43Plusieurs simulations récentes réunies par Catherine Bottrill21 ont permis d’estimer que si les quotas de carbone ne concernaient que l’énergie domestique, 30 % des personnes des deux déciles inférieurs auraient des consommations supérieures à la moyenne. Elles seraient donc conduites à acheter des quotas supplémentaires, en dépit de leurs revenus faibles. Cet effet régressif serait au contraire évité avec l’inclusion des transports individuels, et en particulier des voyages en avion, une pratique socialement très marquée. Une enquête de 2006 dans la région d’Oxford a ainsi montré que sur les 500 personnes interrogées, les 50 % les plus riches était responsables de 91 % du total des émissions de GES liées au transport (avion inclus), tandis que les 50 % les plus pauvres n’en avaient émis que 9 %.
44Les consommations d’énergie ont évidemment tendance à augmenter avec le revenu, c’est le cas des transports et surtout de l’avion, mais il y a parfois des variations importantes qui ne sont pas liées au revenu : une importante consommation d’énergie domestique peut être le fait de la taille de la maison comme de sa mauvaise isolation. Inclure à la fois l’énergie domestique et les transports autres que la voiture permettrait de compenser l’un par l’autre et de limiter la pénalisation des plus pauvres.
45On remarquera que dans cette controverse l’empreinte carbone de l’avion n’a pas été utilisée comme argument, alors qu’il s’agit d’un des postes d’émissions de GES les plus lourds et ayant la plus forte croissance.
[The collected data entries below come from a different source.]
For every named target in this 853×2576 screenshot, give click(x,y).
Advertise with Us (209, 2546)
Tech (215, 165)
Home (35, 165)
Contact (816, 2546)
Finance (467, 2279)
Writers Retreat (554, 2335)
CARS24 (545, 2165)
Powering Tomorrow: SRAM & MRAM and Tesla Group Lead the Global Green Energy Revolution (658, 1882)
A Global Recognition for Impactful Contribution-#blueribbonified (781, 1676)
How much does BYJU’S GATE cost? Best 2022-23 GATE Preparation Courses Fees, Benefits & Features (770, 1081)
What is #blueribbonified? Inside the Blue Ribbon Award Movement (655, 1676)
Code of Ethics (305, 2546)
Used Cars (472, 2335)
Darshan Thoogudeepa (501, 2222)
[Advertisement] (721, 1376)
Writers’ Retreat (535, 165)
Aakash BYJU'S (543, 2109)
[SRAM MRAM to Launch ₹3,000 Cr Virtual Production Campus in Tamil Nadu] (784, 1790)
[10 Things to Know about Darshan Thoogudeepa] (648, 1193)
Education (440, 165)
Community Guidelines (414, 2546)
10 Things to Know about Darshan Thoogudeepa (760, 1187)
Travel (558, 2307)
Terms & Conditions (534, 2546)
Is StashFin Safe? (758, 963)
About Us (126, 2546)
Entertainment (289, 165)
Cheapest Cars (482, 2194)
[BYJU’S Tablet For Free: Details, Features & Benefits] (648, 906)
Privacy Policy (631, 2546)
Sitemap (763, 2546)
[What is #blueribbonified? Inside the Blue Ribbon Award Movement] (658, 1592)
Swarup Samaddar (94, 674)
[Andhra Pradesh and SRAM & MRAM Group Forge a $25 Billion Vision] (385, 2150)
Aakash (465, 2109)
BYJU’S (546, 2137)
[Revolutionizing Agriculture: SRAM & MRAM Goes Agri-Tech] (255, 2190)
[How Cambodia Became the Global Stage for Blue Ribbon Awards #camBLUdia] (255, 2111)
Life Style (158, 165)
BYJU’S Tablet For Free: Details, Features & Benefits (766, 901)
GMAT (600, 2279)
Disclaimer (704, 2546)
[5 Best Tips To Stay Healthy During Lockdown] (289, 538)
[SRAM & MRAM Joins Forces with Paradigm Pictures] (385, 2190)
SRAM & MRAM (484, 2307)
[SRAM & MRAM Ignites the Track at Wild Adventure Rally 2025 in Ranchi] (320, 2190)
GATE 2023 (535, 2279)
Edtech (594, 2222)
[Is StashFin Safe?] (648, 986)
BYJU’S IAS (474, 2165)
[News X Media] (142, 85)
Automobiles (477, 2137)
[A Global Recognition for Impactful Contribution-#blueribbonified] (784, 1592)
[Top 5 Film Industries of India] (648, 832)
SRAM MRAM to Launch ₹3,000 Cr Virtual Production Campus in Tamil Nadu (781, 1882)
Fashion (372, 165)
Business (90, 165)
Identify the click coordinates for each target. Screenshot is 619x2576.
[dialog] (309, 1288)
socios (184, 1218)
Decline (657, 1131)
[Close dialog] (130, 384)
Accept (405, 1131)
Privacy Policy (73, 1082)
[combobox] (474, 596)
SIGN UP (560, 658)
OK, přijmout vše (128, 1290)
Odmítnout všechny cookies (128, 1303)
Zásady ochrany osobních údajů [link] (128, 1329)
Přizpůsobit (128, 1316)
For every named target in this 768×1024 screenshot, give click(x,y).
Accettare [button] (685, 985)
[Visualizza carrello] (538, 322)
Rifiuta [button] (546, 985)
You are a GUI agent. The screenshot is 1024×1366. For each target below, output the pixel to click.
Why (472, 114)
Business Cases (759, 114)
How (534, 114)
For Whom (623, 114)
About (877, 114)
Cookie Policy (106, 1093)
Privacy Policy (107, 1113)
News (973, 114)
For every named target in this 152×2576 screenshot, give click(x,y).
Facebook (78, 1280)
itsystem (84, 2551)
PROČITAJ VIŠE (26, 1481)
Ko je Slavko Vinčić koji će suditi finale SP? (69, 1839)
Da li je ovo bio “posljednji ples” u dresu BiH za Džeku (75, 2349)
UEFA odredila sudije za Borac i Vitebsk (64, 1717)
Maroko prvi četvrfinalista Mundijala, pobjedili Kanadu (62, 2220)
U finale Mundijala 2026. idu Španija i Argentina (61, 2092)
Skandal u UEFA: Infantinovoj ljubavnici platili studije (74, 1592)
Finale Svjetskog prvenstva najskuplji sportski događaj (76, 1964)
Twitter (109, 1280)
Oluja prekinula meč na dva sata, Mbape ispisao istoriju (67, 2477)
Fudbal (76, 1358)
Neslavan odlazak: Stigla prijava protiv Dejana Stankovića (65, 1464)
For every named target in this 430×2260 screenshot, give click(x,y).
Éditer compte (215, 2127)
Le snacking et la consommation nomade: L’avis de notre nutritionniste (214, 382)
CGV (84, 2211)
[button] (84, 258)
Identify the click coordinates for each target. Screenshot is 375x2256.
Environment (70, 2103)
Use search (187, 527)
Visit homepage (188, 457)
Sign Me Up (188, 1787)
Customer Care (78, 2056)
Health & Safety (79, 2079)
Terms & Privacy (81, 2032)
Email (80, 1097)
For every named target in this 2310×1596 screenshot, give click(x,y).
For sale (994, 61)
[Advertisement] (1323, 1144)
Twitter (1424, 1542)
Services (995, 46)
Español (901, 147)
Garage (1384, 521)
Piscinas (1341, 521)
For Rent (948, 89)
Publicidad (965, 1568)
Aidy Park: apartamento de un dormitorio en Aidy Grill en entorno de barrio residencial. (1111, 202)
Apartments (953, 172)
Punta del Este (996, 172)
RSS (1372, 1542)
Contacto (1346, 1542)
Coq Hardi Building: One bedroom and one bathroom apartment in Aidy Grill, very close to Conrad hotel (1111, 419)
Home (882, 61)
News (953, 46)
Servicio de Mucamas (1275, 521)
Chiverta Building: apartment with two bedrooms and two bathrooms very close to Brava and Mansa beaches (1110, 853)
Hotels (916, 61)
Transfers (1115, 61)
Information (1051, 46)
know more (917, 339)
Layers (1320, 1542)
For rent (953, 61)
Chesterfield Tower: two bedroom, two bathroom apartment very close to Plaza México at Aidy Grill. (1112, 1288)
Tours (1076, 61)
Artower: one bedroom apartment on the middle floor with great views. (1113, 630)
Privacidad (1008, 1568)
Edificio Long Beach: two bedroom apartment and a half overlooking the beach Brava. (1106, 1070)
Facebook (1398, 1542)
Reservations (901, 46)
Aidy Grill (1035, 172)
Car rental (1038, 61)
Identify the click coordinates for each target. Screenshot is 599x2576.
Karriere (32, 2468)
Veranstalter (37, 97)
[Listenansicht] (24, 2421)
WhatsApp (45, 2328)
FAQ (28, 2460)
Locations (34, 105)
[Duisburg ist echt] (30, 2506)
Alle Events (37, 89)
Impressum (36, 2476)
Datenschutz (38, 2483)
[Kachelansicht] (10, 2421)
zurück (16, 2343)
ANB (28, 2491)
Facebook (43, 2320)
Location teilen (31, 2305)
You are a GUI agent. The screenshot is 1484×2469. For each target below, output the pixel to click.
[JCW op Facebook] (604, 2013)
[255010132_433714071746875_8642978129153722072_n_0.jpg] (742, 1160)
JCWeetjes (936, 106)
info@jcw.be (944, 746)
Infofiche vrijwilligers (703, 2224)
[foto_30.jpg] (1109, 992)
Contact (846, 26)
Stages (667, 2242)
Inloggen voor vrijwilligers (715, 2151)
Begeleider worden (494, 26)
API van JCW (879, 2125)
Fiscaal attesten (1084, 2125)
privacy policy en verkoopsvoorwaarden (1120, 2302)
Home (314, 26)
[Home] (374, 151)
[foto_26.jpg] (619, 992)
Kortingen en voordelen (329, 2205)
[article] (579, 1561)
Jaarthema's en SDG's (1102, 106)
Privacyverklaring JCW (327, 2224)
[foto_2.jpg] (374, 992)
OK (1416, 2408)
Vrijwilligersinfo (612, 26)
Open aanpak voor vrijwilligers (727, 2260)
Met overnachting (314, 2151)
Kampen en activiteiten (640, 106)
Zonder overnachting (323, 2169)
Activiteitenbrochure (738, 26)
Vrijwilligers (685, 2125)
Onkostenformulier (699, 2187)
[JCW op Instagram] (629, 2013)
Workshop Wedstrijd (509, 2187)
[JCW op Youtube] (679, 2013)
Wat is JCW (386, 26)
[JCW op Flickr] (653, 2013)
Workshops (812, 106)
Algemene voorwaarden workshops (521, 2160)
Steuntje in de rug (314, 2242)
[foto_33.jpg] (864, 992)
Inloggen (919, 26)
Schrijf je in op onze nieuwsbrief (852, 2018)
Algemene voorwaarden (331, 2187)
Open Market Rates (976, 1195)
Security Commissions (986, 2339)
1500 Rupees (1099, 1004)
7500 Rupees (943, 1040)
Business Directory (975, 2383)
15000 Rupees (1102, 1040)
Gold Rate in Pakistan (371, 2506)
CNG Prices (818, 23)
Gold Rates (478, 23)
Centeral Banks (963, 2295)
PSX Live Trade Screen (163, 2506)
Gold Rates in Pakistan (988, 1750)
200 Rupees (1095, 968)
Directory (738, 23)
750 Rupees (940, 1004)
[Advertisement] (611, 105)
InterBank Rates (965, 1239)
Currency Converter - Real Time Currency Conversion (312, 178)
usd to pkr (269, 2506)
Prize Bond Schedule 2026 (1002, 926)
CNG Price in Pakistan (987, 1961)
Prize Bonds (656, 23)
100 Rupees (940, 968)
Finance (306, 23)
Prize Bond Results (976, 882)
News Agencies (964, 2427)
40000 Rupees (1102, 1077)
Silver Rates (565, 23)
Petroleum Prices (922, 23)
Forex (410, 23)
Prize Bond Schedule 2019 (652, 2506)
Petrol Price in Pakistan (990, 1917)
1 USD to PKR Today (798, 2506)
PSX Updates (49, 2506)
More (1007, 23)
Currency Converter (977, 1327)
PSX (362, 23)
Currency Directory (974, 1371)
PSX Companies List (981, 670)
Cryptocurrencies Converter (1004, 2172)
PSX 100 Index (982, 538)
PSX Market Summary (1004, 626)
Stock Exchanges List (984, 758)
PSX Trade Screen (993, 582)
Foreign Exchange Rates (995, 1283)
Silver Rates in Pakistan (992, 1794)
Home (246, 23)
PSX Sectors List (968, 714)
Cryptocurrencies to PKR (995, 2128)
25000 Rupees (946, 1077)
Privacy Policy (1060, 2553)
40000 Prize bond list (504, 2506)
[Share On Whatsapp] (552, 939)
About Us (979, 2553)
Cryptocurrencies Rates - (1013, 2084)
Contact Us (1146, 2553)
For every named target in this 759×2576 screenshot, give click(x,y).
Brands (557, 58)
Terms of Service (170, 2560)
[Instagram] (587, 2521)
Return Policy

Les ruraux sont-ils désavantagés par leur dépendance à la voiture ?
46Une objection fréquente adressée à la carte carbone comme à la taxe carbone est celle de la pénalisation des ruraux. Ces derniers seraient désavantagés de se voir traités à égalité avec les urbains alors que leur dépendance à la voiture est beaucoup plus forte que pour les urbains, qui peuvent compter sur les transports en commun.
47L’étude de préfaisabilité rendue en 2008 au ministère de l’environnement permet d’éclairer ce point. Thumim et White sont les auteurs de la partie de ce rapport qui s’attache à estimer les impacts distributifs d’une éventuelle mise en place de la carte carbone, c’est à dire les impacts sur les divers segments de la population22. Leurs calculs se font sur l’hypothèse d’un système de quotas personnels qui s’appliqueraient aux consommations d’énergie domestique et au transport en véhicule individuel (ni l’avion ni les transports en commun ne sont donc pris en compte dans cet exercice).
48Contrairement à ce qui est généralement estimé, les résultats de cette simulation montrent que les ruraux ne seraient pas désavantagés par leur utilisation « obligée » de la voiture mais par les besoins énergétiques de leur maison. Le tableau ci-dessous, élaboré à partir de données britanniques, donne les détails des consommations individuelles d’énergie selon le lieu d’habitation (Tableau 7) :
49Nous retiendrons deux informations données par ce tableau. La première, c’est que les Britanniques émettent deux fois plus de CO2 du fait de leur consommation d’énergie domestique que pour le carburant de leur voiture individuelle. Ce rapport (deux tiers pour la maison et un tiers pour la voiture) s’explique notamment par le fait que l’électricité britannique est majoritairement d’origine thermique.
50La deuxième information, plus intéressante du point de vue français, c’est qu’il y a une nette différence en valeur absolue entre les émissions de CO2 en ville et à la campagne (13 529 kg de CO2 au total pour les habitants isolés contre 7169 pour les urbains). En effet, si les proportions des deux postes d’émissions sont comparables (entre 2/3 et ¾ pour la maison et entre 1/3 et ¼ pour la voiture), les volumes ne le sont pas. Les ruraux sont effectivement désavantagés, mais beaucoup plus par leur maison que par leur voiture. En effet, ceux qui vivent de façon isolée émettent environ un tiers de plus de CO2 avec leur voiture que les habitants des villes (3382 kg de CO2 contre 2079). Mais pour la maison, l’écart est encore plus grand, c’est un rapport du simple au double (10147kg de CO2 pour des ruraux isolés contre 5090 kg de CO2 pour des urbains).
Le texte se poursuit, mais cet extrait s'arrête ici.